The other day we were reading an opinion from an auto pundit on the length of auto loans, and were taken aback by the naivete of several statements. It seems that some folks in the competitive atmosphere that is the auto business prefer to have a brief and narrow focus.
If you are in the auto business at some point the thought of how long will these low interest long term loans keep on going, and how much deficiency can we roll over on many deals; must have surely crossed your mind.
Almost 6 years ago, agreed its an eternity in this business we wrote "Wash Out" our white paper on washing out of trades, leasing, and residual values. Those were the days when the Canadian dollar was finally climbing out of the basement, and suddenly prices of vehicles in Canada were high.

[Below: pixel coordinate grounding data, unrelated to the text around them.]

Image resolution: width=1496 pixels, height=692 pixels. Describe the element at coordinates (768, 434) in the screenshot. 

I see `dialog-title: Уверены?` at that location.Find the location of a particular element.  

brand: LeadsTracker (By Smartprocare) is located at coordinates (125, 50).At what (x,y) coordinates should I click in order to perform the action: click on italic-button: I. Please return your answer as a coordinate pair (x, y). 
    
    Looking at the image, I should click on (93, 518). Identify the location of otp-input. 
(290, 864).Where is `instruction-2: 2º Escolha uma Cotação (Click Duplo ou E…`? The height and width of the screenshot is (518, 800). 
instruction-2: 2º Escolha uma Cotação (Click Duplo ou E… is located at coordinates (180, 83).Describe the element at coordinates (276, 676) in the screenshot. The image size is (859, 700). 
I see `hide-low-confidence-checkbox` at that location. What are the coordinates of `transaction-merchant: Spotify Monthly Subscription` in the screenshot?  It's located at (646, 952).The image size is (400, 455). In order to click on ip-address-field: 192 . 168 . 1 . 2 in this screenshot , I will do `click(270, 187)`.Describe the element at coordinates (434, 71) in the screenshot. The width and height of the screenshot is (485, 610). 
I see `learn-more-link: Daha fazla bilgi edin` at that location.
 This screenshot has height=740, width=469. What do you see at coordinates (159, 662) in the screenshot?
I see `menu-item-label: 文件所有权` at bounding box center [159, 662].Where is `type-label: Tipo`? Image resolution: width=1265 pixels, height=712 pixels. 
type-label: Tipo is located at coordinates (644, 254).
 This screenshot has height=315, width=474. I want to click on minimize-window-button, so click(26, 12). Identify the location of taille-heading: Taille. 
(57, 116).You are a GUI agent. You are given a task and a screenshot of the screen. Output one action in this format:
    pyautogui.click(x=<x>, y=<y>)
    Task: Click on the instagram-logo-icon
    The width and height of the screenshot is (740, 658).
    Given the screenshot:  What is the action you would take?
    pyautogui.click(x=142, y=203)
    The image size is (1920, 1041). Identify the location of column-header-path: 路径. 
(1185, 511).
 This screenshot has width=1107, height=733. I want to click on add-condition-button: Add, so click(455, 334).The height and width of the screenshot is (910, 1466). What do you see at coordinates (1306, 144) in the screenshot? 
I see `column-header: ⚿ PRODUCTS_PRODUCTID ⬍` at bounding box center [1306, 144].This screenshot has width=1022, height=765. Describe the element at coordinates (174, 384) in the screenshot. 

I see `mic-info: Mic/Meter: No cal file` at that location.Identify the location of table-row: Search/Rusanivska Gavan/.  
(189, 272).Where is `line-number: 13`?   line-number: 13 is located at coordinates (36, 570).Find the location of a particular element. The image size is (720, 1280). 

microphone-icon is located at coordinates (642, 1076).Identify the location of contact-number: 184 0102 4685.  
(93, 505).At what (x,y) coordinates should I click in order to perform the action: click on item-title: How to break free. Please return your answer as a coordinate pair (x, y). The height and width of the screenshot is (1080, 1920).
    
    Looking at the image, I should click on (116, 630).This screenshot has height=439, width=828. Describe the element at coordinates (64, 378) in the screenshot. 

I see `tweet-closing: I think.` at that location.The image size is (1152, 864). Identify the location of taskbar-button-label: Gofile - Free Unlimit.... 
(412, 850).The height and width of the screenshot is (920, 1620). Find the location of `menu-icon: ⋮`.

If you remember leasing at the time was extremely popular in Canada with a penetration of over 40%, obvious that lowering prices would impact and heighten the residual risk carried by the various manufacturers. Manufacturers were concerned, dealers were muzzled, consumers were incensed.
About a year later a couple of manufacturers were tethering on the brink of disaster, were bailed out, and what a great excuse for a lot of manufacturers to get out of leasing, and further shift the value risk to the customer.
It was a brilliant move, lets lengthen the terms of the loans (to make vehicles affordable) and lets shift the value risk to the customer. At the outset it was simple enough, lets go from 60 to 72 months, lets go from 72 to 84 months (to compensate for the what would have been a value risk to now a deficiency). Finally lets step on the gas and go from 84 to 96 months to try and get every deal with any and every deficiency.
Its a successful formula...vehicle sales are on the rise. At the same time lets go from 96 to 108 does not make sense, everyone knows that the ceiling is at 96, and 0 percent...which was reached some time ago.
During the turmoil in the market, some manufacturers elected to continue leasing and assume the residual risk, remarket the lease returns, strengthen their nascent CPO efforts of the time, and literally continue to have an excellent flow of used vehicles. While making money twice on most vehicles, which remains an appealing aspect of leasing.
We all know that financial services are an intrinsic part of "moving iron", and balancing the risk is the fine art of the financial services offered...a few months ago we published Money for the Deal depicting the fine art and evolution of financial services.
What is the current reality?
Manufacturers offer finance terms up to 96 months at 0 percent interest simply to be in a position to actually do business, since the customer in many instances is in a deficiency position with the trade in. At this point its become a vicious circle. The customer know that he is deficient and seeks out the best terms and monthy payments to actually do a deal. The lenght of the term is somewhat irrelevant, its the monthly payment that is important.
If you actually believe that the terms are longer, because vehicles are more reliable...its your choice!
The manufacturers that continued to lease during the turmoil, and continued to assume the residual risk are in a different position and ensured a better flow of repeat business and loyalty.
In most instances the customer will trade one vehicle for another for a comparable monthly payment that fits in the budget. Obvious that the customer assumes the value risk of the vehicle, while the manufacturers assist the customer in rolling over the risk from one vehicle to another.
Why is leasing emerging again, its the plan B to compensate for the limit of the 96 month terms.
Its how much for the trade, and how will you shift the risk to the next vehicle, and stay within my budget.